[Target pointing data]
* * *

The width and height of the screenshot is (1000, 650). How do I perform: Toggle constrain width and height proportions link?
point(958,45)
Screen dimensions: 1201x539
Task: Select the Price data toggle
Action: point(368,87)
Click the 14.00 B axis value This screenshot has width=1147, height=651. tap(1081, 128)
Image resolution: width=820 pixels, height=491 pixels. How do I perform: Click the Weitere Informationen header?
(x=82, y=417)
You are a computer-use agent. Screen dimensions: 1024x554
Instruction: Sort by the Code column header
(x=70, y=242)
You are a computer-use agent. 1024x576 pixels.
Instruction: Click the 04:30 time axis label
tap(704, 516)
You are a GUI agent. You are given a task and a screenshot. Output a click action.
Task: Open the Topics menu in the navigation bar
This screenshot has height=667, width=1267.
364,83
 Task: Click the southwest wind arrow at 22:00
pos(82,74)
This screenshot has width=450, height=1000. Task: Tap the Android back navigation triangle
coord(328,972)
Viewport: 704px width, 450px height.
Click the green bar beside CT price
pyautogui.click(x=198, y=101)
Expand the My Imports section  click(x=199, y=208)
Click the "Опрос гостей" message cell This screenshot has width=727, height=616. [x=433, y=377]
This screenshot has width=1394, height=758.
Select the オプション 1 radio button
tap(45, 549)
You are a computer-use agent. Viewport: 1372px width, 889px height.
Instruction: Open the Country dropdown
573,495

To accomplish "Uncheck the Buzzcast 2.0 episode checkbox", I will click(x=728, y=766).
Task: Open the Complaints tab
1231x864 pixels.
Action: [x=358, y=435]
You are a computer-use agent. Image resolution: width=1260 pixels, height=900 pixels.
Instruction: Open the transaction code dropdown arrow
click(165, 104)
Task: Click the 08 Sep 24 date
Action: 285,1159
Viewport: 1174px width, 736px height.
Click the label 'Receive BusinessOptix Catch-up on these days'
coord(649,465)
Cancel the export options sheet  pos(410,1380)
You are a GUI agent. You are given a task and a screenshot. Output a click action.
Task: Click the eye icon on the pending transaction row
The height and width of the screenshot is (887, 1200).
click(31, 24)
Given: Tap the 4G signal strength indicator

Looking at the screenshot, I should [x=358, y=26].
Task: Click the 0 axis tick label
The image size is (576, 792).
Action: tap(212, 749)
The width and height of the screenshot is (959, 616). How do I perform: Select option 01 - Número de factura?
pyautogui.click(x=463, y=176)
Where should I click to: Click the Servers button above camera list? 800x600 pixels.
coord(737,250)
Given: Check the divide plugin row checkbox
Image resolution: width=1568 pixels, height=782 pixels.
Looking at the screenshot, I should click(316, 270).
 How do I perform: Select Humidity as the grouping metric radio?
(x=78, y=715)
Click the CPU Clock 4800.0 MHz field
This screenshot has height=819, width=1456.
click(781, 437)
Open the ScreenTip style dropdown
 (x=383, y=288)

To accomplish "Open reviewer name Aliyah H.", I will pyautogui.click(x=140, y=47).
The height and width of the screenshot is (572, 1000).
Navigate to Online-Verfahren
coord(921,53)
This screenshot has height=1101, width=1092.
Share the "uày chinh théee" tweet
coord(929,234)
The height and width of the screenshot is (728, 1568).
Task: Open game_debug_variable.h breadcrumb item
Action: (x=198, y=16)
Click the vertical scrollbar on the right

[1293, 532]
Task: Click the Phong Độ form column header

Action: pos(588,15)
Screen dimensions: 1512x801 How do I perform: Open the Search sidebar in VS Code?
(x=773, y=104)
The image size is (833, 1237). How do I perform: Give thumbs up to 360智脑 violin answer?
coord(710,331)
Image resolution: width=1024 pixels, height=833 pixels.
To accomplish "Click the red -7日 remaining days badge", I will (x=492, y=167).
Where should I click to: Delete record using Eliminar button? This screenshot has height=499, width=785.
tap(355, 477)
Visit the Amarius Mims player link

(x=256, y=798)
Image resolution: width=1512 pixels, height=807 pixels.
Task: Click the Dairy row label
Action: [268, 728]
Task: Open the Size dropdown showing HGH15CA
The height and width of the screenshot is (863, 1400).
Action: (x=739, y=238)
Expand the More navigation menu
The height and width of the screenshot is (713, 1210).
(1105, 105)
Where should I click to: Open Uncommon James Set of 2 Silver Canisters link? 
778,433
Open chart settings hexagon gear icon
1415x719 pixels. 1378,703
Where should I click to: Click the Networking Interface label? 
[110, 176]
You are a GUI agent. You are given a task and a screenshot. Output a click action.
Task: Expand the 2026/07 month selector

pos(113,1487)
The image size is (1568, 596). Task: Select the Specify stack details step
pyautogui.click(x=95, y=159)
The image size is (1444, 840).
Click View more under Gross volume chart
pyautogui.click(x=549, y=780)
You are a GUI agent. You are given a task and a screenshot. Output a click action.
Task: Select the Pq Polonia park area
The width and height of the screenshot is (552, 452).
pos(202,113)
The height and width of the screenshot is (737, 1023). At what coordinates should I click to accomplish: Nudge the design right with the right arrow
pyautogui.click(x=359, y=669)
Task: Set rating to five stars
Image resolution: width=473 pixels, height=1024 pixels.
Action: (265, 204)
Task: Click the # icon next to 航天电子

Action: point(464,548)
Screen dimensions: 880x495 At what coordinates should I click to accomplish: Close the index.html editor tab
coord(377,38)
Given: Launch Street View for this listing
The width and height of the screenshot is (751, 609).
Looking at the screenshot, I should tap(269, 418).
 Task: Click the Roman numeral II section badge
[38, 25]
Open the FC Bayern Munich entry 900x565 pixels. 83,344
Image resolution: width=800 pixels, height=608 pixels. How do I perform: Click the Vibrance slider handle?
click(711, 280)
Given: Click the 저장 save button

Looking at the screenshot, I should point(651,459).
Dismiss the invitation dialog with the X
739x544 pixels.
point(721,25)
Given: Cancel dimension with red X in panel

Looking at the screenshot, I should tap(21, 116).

* * *

• Problem to solve: Convert every row above into a numbered list, skipping any blank lines.

• The response:
1. The width and height of the screenshot is (1000, 650). How do I perform: Toggle constrain width and height proportions link?
2. point(958,45)
3. Screen dimensions: 1201x539
4. Task: Select the Price data toggle
5. Action: point(368,87)
6. Click the 14.00 B axis value This screenshot has width=1147, height=651. tap(1081, 128)
7. Image resolution: width=820 pixels, height=491 pixels. How do I perform: Click the Weitere Informationen header?
8. (x=82, y=417)
9. You are a computer-use agent. Screen dimensions: 1024x554
10. Instruction: Sort by the Code column header
11. (x=70, y=242)
12. You are a computer-use agent. 1024x576 pixels.
13. Instruction: Click the 04:30 time axis label
14. tap(704, 516)
15. You are a GUI agent. You are given a task and a screenshot. Output a click action.
16. Task: Open the Topics menu in the navigation bar
17. This screenshot has height=667, width=1267.
18. 364,83
19.  Task: Click the southwest wind arrow at 22:00
20. pos(82,74)
21. This screenshot has width=450, height=1000. Task: Tap the Android back navigation triangle
22. coord(328,972)
23. Viewport: 704px width, 450px height.
24. Click the green bar beside CT price
25. pyautogui.click(x=198, y=101)
26. Expand the My Imports section  click(x=199, y=208)
27. Click the "Опрос гостей" message cell This screenshot has width=727, height=616. [x=433, y=377]
28. This screenshot has width=1394, height=758.
29. Select the オプション 1 radio button
30. tap(45, 549)
31. You are a computer-use agent. Viewport: 1372px width, 889px height.
32. Instruction: Open the Country dropdown
33. 573,495
34. To accomplish "Uncheck the Buzzcast 2.0 episode checkbox", I will click(x=728, y=766).
35. Task: Open the Complaints tab
36. 1231x864 pixels.
37. Action: [x=358, y=435]
38. You are a computer-use agent. Image resolution: width=1260 pixels, height=900 pixels.
39. Instruction: Open the transaction code dropdown arrow
40. click(165, 104)
41. Task: Click the 08 Sep 24 date
42. Action: 285,1159
43. Viewport: 1174px width, 736px height.
44. Click the label 'Receive BusinessOptix Catch-up on these days'
45. coord(649,465)
46. Cancel the export options sheet  pos(410,1380)
47. You are a GUI agent. You are given a task and a screenshot. Output a click action.
48. Task: Click the eye icon on the pending transaction row
49. The height and width of the screenshot is (887, 1200).
50. click(31, 24)
51. Given: Tap the 4G signal strength indicator
52. Looking at the screenshot, I should [x=358, y=26].
53. Task: Click the 0 axis tick label
54. The image size is (576, 792).
55. Action: tap(212, 749)
56. The width and height of the screenshot is (959, 616). How do I perform: Select option 01 - Número de factura?
57. pyautogui.click(x=463, y=176)
58. Where should I click to: Click the Servers button above camera list? 800x600 pixels.
59. coord(737,250)
60. Given: Check the divide plugin row checkbox
61. Image resolution: width=1568 pixels, height=782 pixels.
62. Looking at the screenshot, I should click(316, 270).
63.  How do I perform: Select Humidity as the grouping metric radio?
64. (x=78, y=715)
65. Click the CPU Clock 4800.0 MHz field
66. This screenshot has height=819, width=1456.
67. click(781, 437)
68. Open the ScreenTip style dropdown
69.  (x=383, y=288)
70. To accomplish "Open reviewer name Aliyah H.", I will pyautogui.click(x=140, y=47).
71. The height and width of the screenshot is (572, 1000).
72. Navigate to Online-Verfahren
73. coord(921,53)
74. This screenshot has height=1101, width=1092.
75. Share the "uày chinh théee" tweet
76. coord(929,234)
77. The height and width of the screenshot is (728, 1568).
78. Task: Open game_debug_variable.h breadcrumb item
79. Action: (x=198, y=16)
80. Click the vertical scrollbar on the right
81. [1293, 532]
82. Task: Click the Phong Độ form column header
83. Action: pos(588,15)
84. Screen dimensions: 1512x801 How do I perform: Open the Search sidebar in VS Code?
85. (x=773, y=104)
86. The image size is (833, 1237). How do I perform: Give thumbs up to 360智脑 violin answer?
87. coord(710,331)
88. Image resolution: width=1024 pixels, height=833 pixels.
89. To accomplish "Click the red -7日 remaining days badge", I will (x=492, y=167).
90. Where should I click to: Delete record using Eliminar button? This screenshot has height=499, width=785.
91. tap(355, 477)
92. Visit the Amarius Mims player link
93. (x=256, y=798)
94. Image resolution: width=1512 pixels, height=807 pixels.
95. Task: Click the Dairy row label
96. Action: [268, 728]
97. Task: Open the Size dropdown showing HGH15CA
98. The height and width of the screenshot is (863, 1400).
99. Action: (x=739, y=238)
100. Expand the More navigation menu
101. The height and width of the screenshot is (713, 1210).
102. (1105, 105)
103. Where should I click to: Open Uncommon James Set of 2 Silver Canisters link? 
104. 778,433
105. Open chart settings hexagon gear icon
106. 1415x719 pixels. 1378,703
107. Where should I click to: Click the Networking Interface label? 
108. [110, 176]
109. You are a GUI agent. You are given a task and a screenshot. Output a click action.
110. Task: Expand the 2026/07 month selector
111. pos(113,1487)
112. The image size is (1568, 596). Task: Select the Specify stack details step
113. pyautogui.click(x=95, y=159)
114. The image size is (1444, 840).
115. Click View more under Gross volume chart
116. pyautogui.click(x=549, y=780)
117. You are a GUI agent. You are given a task and a screenshot. Output a click action.
118. Task: Select the Pq Polonia park area
119. The width and height of the screenshot is (552, 452).
120. pos(202,113)
121. The height and width of the screenshot is (737, 1023). At what coordinates should I click to accomplish: Nudge the design right with the right arrow
122. pyautogui.click(x=359, y=669)
123. Task: Set rating to five stars
124. Image resolution: width=473 pixels, height=1024 pixels.
125. Action: (265, 204)
126. Task: Click the # icon next to 航天电子
127. Action: point(464,548)
128. Screen dimensions: 880x495 At what coordinates should I click to accomplish: Close the index.html editor tab
129. coord(377,38)
130. Given: Launch Street View for this listing
131. The width and height of the screenshot is (751, 609).
132. Looking at the screenshot, I should tap(269, 418).
133.  Task: Click the Roman numeral II section badge
134. [38, 25]
135. Open the FC Bayern Munich entry 900x565 pixels. 83,344
136. Image resolution: width=800 pixels, height=608 pixels. How do I perform: Click the Vibrance slider handle?
137. click(711, 280)
138. Given: Click the 저장 save button
139. Looking at the screenshot, I should point(651,459).
140. Dismiss the invitation dialog with the X
141. 739x544 pixels.
142. point(721,25)
143. Given: Cancel dimension with red X in panel
144. Looking at the screenshot, I should tap(21, 116).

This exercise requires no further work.